Blue Extra: You earn six TrueBlue points per dollar when booking online. You receive early boarding as well as free cancellations, changes, same-day changes, revenue standby and advanced core seat selection. Even More Speed (JetBlue’s expedited security lane) is also included. Strangely enough, this fare doesn’t include free checked baggage, although the ability to board early will probably guarantee enough space in the overhead bins to stash your carry-on.

The new fares are initially available on flights from Fort Lauderdale to Nassau, Bahamas, and between New York City and Long Beach, California. They will expand to the entire JetBlue schedule over the next few months. It’s been widely reported that the airline anticipates additional revenues of $150 million in 2020 as a result of Blue Basic.

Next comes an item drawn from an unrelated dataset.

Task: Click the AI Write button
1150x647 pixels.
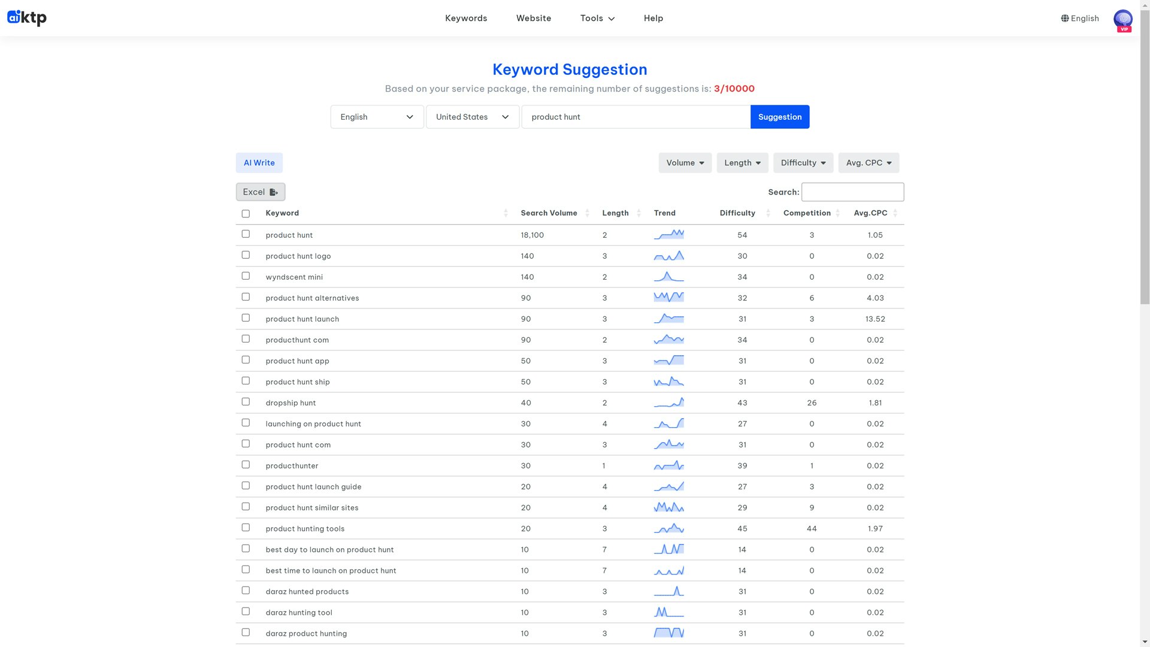Action: click(x=259, y=163)
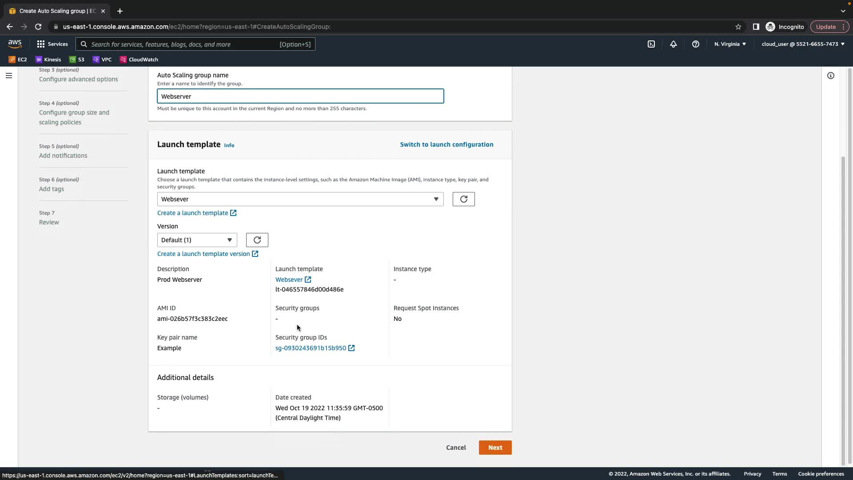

Much of that profit will probably come from price-conscious passengers who book the lower fare and then decide they want to add extras such as a checked bag (or more likely, from passengers who board last and discover there’s no more room in the overhead bins).

How cheap are they? I did a search for a flight from NYC to Long Beach for next June, and Blue Basic came up $20 lower each way. While everyone’s financial priorities are different, a savings of $40 might not seem large enough to give up being able to cancel or change plans, not to mention the inconvenience of boarding last and possibly paying a checked bag fee ($40 each way). On the same dates, the Fort Lauderdale-Nassau flight was $15 lower each way.

Here are four takeaways from the introduction of Blue Basic:

  1. JetBlue’s fare structure now resembles the legacy airlines more closely, both by offering a Basic Economy fare and implementing a schedule that the occasional traveler will find complex and difficult to understand.
  2. Previously, Mosaic members (JetBlue’s elite tier) received free checked bags, early boarding, access to the expedited security lane, and the ability to avoid change and cancellation fees. Now they will still be exempt from bag fees, but they’ll lose all other perks if they buy a Blue Basic fare.
  3. The JetBlue Plus credit card, issued by Barclays ($99 annual fee), comes with one free checked bag and now looks like more of a bargain than ever. If you take six JetBlue flights per year, you save nearly $500.
  4. Look for more changes in the months to come. As of now, on routes where the Blue Plus fare is still offered, it will include one free checked bag, while the more expensive Blue Extra will not. Glitches like these will be ironed out over time, and adjustments will be made according to customer demand and the realities of the market.